Friday mornings bring the weekly market to Conil. I’ve never been able to resist markets, and neither can the crowds of Conileños that turn up each week on the hunt for a bargain. My father ran stalls selling woollen yarn and nylon tights at Grantham and Coventry markets. Some of my earliest memories are of fetching jugs of sweet milky tea from a café kitchen with a dumb waiter. I’ve been going to markets ever since I learned to walk. From about the age of seven I started serving customers. When I lived in London’s Notting Hill I sold antique rugs and kilims, I bought in Turkey, on Portobello Road market for a time. The stalls in Conil mainly feature brightly coloured clothes, materials, some knock-offs made in China and shoes at modest prices. The traders used to pitch their tables by the beach, which was so much more Andalusian. A couple of years ago they were relegated to the outer edges of town by a busy road.

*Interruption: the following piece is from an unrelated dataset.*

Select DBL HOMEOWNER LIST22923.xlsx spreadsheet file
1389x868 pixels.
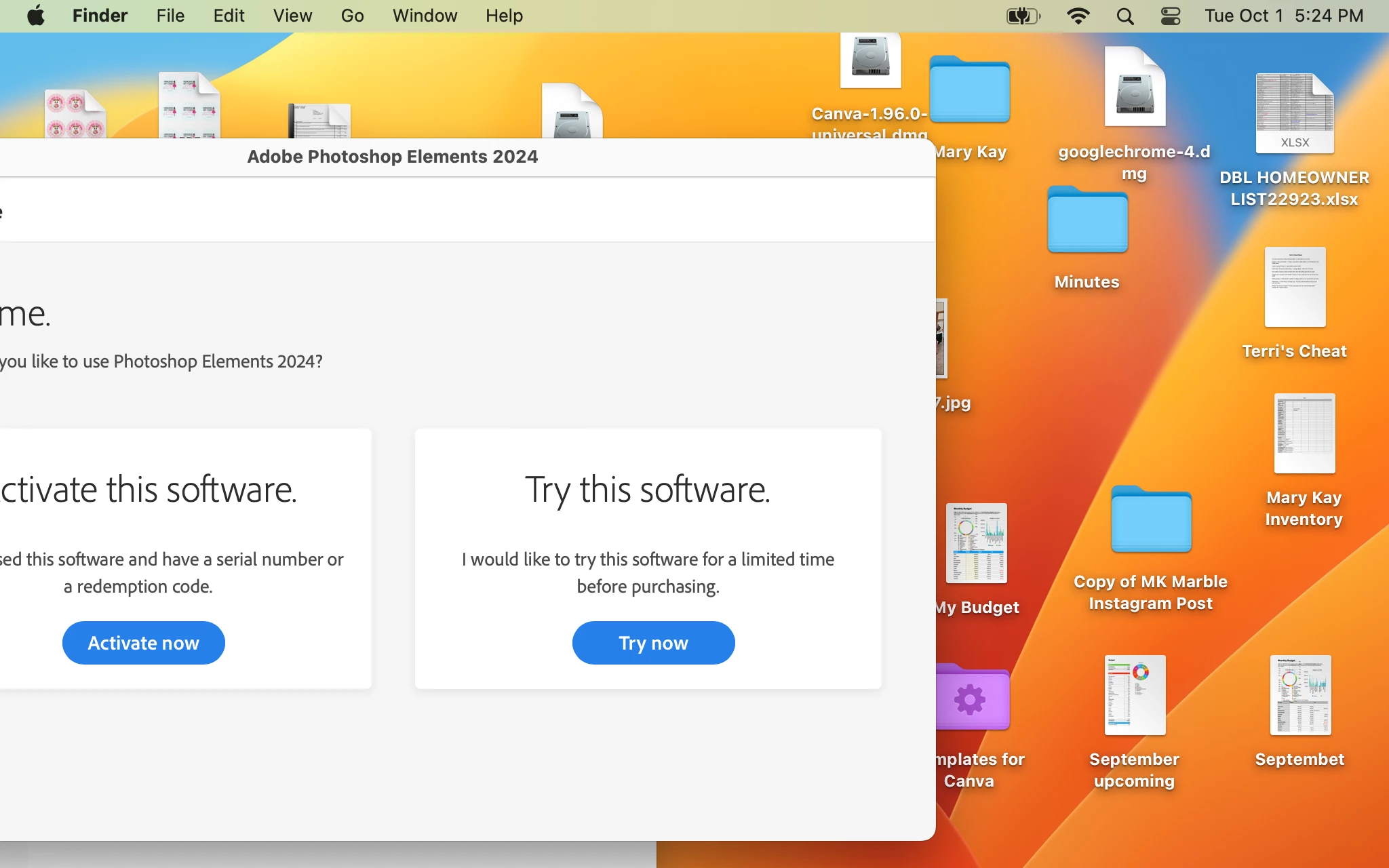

But goats and sheep still graze down by the beach. They’re usually among the dunes in front of the allotments, where locals grow vegetables and keep a few chickens.
Descending the little path down to the beach on the other side of town there are wonderful views of the estuary plain stretching out to a horseshoe of hills in the distance. The plain is a nature reserve, which serves as a stopping-off point for thousands of migrating birds in autumn and spring. On the other side of the River Salado the long stretch of beach stays relatively deserted even at the height of the holiday season, because of restricted road access. There are no bars, or buildings to spoil nature at its very best.
Back in the pueblo I went for a chlled fino at the Zurriagazo tucked just off Calle Chiclana at the fringe of the maze of lanes and alleys that make up the fishermen’s barrio. The atmosphere is timeless. Four men sat at a table playing cards. I ordered a fino from the cheery barmaid. Fino is the local sherry. Best served cold in summer, it is fairly dry with a hint of fruitiness. It reminds me very slightly of Kent scrumpy, for some reason, though it doesn’t blow your socks off in the same way. And then there’s the advantage of not ending up on your back, unable to walk, staring up at a starry sky, like I did somewhere along a country lane near Tenterden many, many summers ago last century. Some of the best fino comes from nearby Chiclana. The Zurriagazo is one of the few remaining bars in Conil that still draws it from a wooden barrel. I was on my second glass when the cook emerged from the kitchen bearing a couple of hot tapas. Some bars still serve free tapas on occasion, but they are few and far between these days. The cook asked the barmaid who she should give the first two, gesturing at a man seated on a stool next to me at the bar, and me. The barmaid said “Si” and “Si”. I said “No” and the barmaid said “Si” again. So I gave in and said “Si.” A few chunks of tuna in a sauce of tomatoes, onions and green peppers, it was delicious. It’s moments like these I know how lucky I am to live in Andalusia.